LUNES, 4 DE JUNIO DE 1945
Caminata temprana a Charlottenburg. Hace bochorno. Nuestras publicaciones ya van teniendo un rostro. Reuní textos de autores prohibidos de los libros que se podían encontrar en la biblioteca del señor R. o en otros lugares de la casa. Maxim Gorki, Jack London, Jules Romains, Thomas Wolfe, incluso antiguos autores como Maupassant, Dickens, Tolstói. La cuestión es cómo adquirir los derechos de las obras literarias de estos autores que todavía no están libres, ya que no existe ninguna de las viejas editoriales. Al húngaro no le arredran de ninguna manera estas pequeñeces. Está a favor de imprimir. «Si luego viene alguien reclamando dinero, se lo pagamos y ya está». Y da unos golpecitos al bolsillo de su pantalón. Ya ha conseguido una bicicleta que pone a disposición de la «editorial», la cual por el momento sólo es un proyecto.
Para almorzar hubo efectivamente sopa de guisantes, pero desgraciadamente no muy ortodoxa: los guisantes —eso dice Ilse— no se dejan ablandar.
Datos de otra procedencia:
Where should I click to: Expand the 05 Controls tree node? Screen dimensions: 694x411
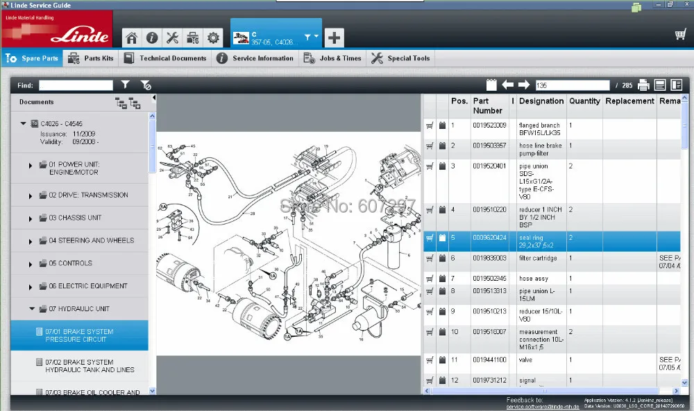pyautogui.click(x=31, y=264)
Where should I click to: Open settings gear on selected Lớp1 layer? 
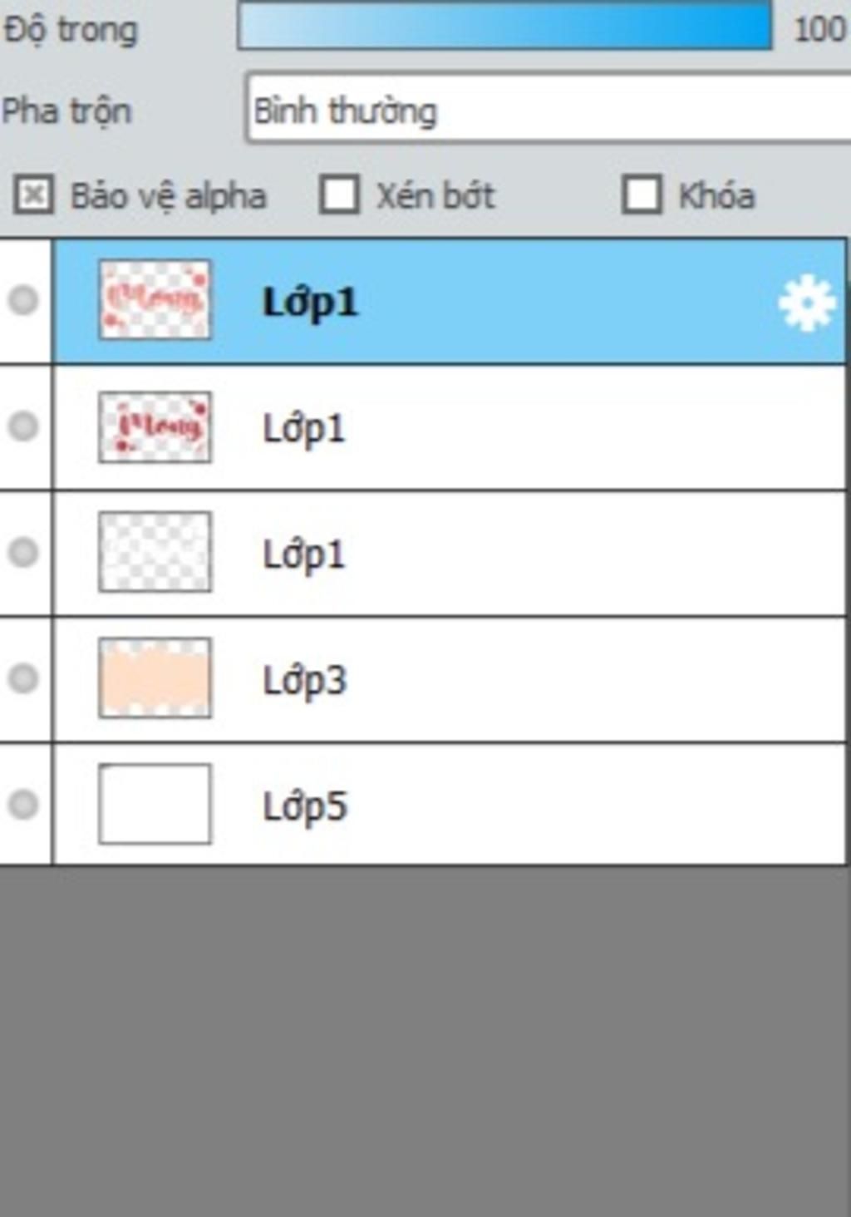806,303
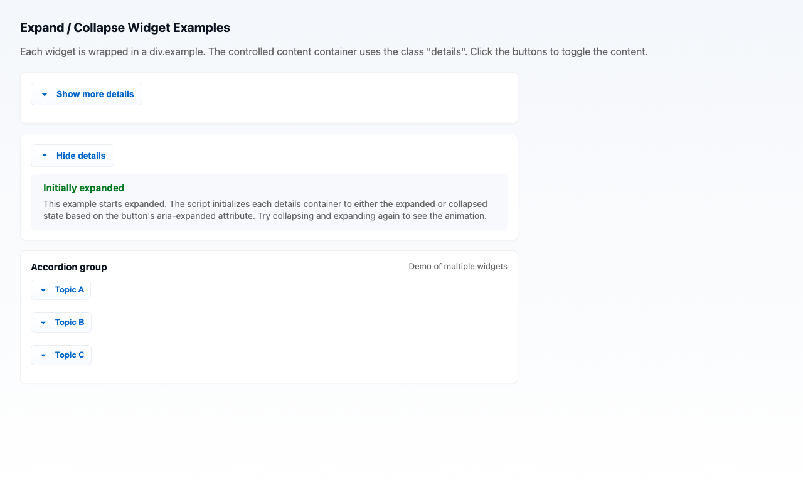Click the Demo of multiple widgets label
Image resolution: width=803 pixels, height=502 pixels.
pyautogui.click(x=458, y=266)
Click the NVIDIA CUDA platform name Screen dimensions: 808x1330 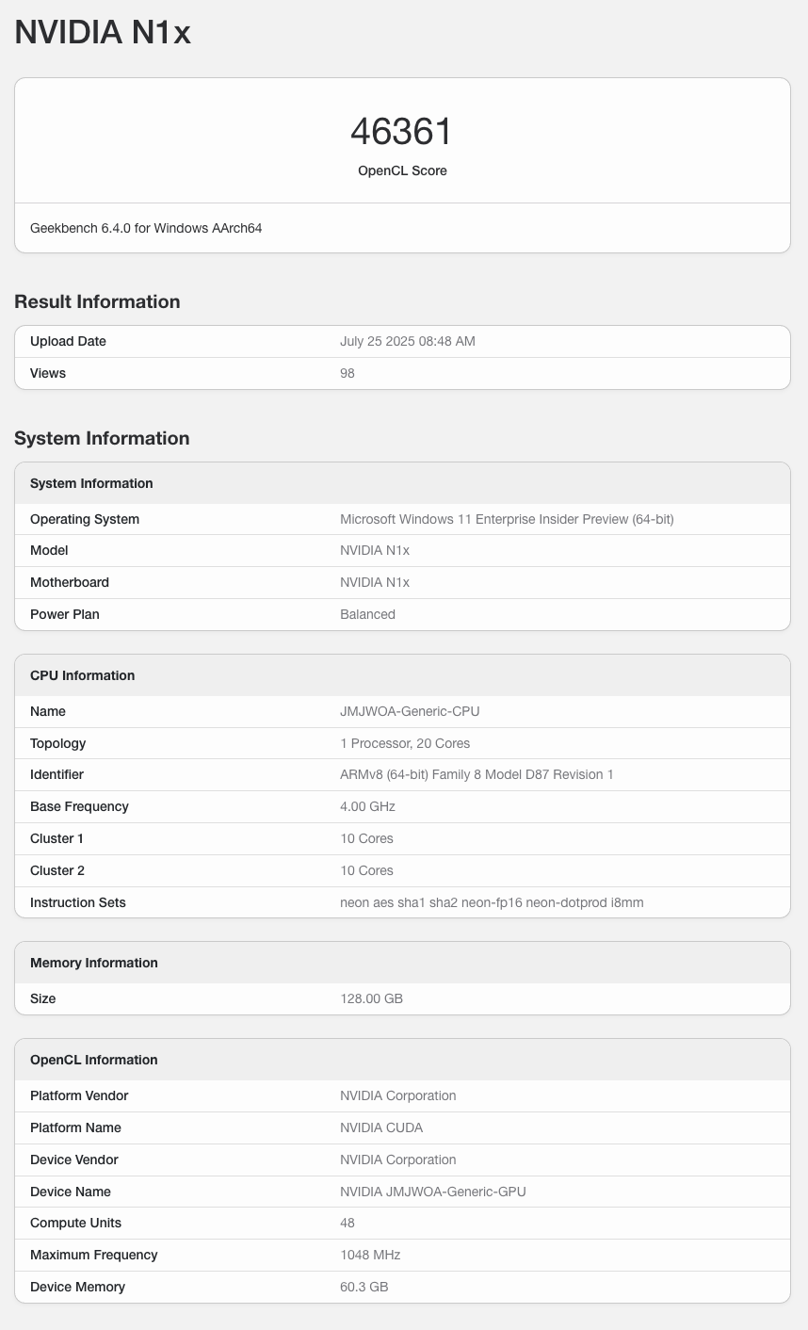click(381, 1127)
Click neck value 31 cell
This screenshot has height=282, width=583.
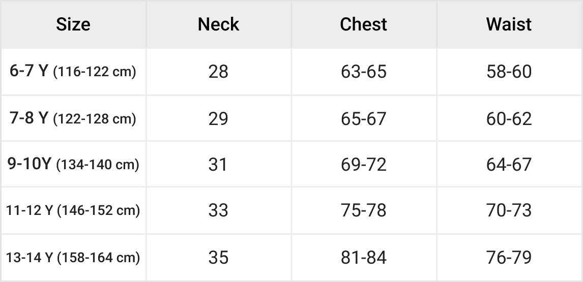[x=218, y=165]
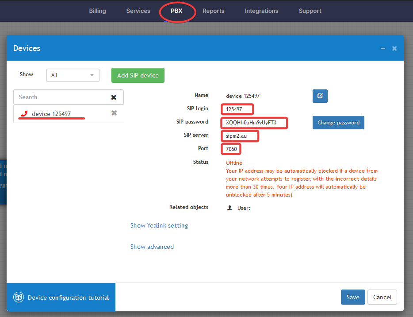Remove device 125497 via its X icon

tap(114, 113)
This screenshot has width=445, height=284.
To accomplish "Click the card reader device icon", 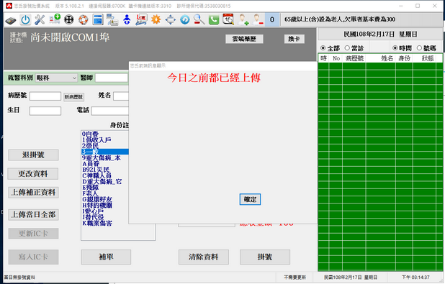I will tap(11, 20).
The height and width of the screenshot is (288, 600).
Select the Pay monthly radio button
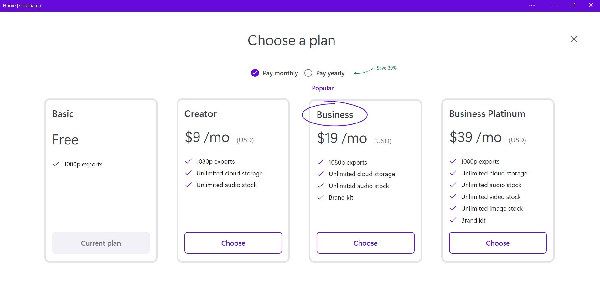pos(255,73)
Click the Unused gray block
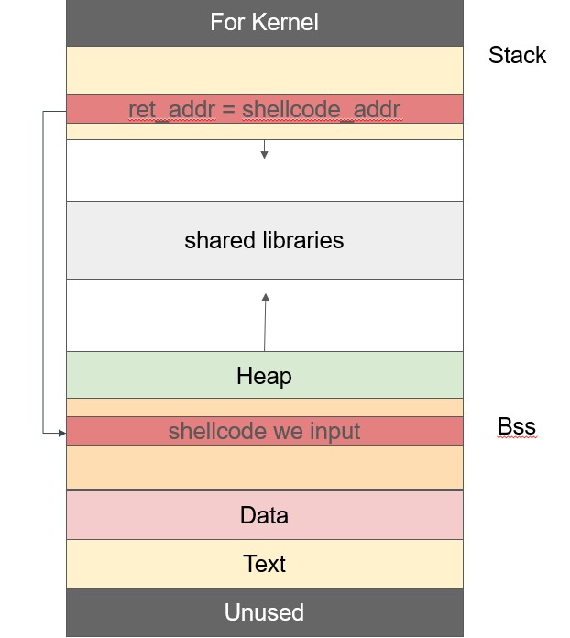Screen dimensions: 570x638 coord(265,612)
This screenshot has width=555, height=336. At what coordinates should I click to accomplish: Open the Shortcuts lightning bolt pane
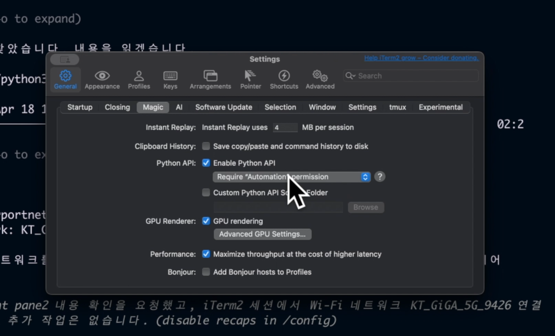coord(284,79)
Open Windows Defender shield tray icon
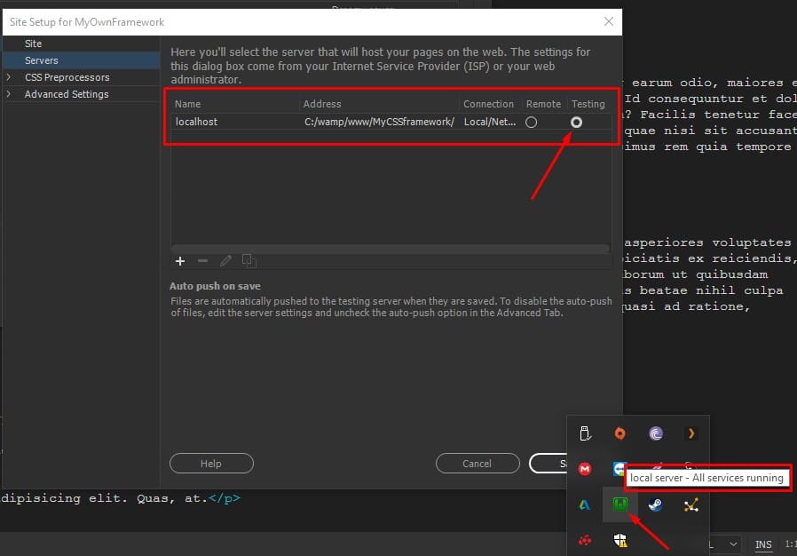Screen dimensions: 797x556 tap(620, 540)
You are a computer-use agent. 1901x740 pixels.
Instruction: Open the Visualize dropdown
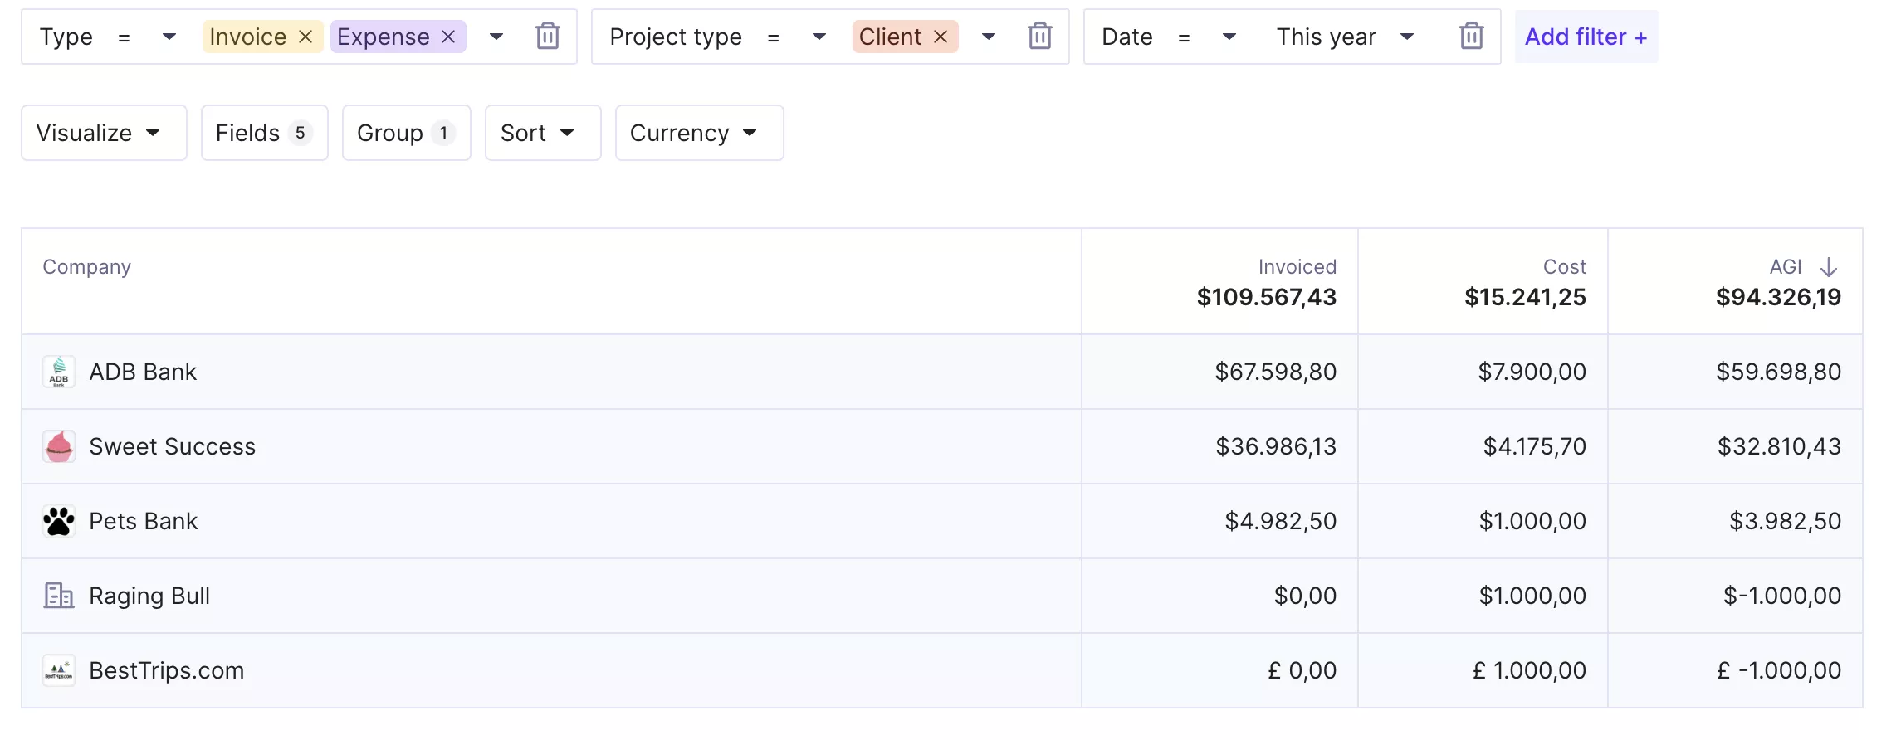click(103, 133)
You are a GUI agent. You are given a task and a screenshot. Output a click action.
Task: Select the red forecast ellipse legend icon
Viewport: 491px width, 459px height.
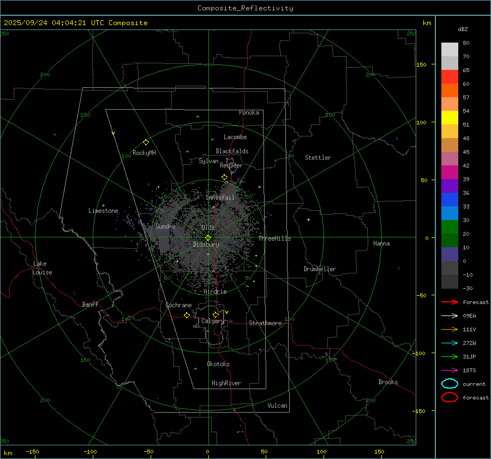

Por eso ha tenido que pasar todo el mejunje por la picadora. La textura es áspera, como arenilla, pero se puede tragar. La sopa se coció con un trocito de tocino. A mí me dieron la corteza por el largo camino que tengo que hacer. Debería pesarme otra vez. Tengo la sensación de estar adelgazando muy rápidamente. Todas las faldas me van grandes.
Hacia las seis caminata a casa. Las calles estaban animadas con muchas pequeñas caravanas cansinas. ¿De dónde vienen? ¿Adónde van? No lo sé. La mayoría de los grupos se dirige al este. Las comitivas se asemejaban unas a otras: humildes carretillas cargadas hasta arriba con sacos, cajas, maletas. Delante, a menudo tirando de una cuerda, una mujer o el mayor de los niños. Detrás, los hijos pequeños o un abuelo empujando la carretilla. Casi siempre, encima de todos los cachivaches hay algún que otro ser humano: niños muy pequeños o ancianos muy mayores. Presentan muy mal aspecto estos ancianos entre los trastos, ya se trate de hombres o de mujeres. Mortecinos, caducos, ya medio muertos, un indiferente manojo de huesos. Cuentan que antiguamente, en pueblos nómadas como los lapones o los indios, los ancianos desvalidos se ahorcaban de una rama o se dejaban morir congelados en la nieve. El Occidente cristiano los arrastra consigo mientras respiren. A muchos los tendrán que enterrar en la cuneta.
«Honrad a la vejez», sí, de acuerdo… pero no sobre el carro de la huida, ahí no es el momento ni el lugar adecuados. He meditado sobre la posición social de los ancianos, sobre el valor y la dignidad de las personas longevas. En otras épocas los ancianos fueron los poseedores, los que dominaban todos los bienes. En la masa desposeída en la que prácticamente estamos todos hoy en día, la edad no cuenta. No es honorable sino digna de lástima. Pero justamente esa situación amenazadora parece aguijonear a los ancianos y atizar su instinto de supervivencia. El soldado desertor de nuestra casa le contó a la viuda que se ve obligado a guardar bajo llave cualquier cosa que sea comestible para que no la vea su anciana suegra. Roba lo que encuentra y se lo zampa a escondidas. No vacila en comerse las raciones de la hija y del yerno. Si se le dice algo, arma un escándalo y grita que quieren matarla de hambre, asesinarla para heredar el piso… Las honorables matronas se convierten en animales que se aferran ansiosas a su último soplo de vida.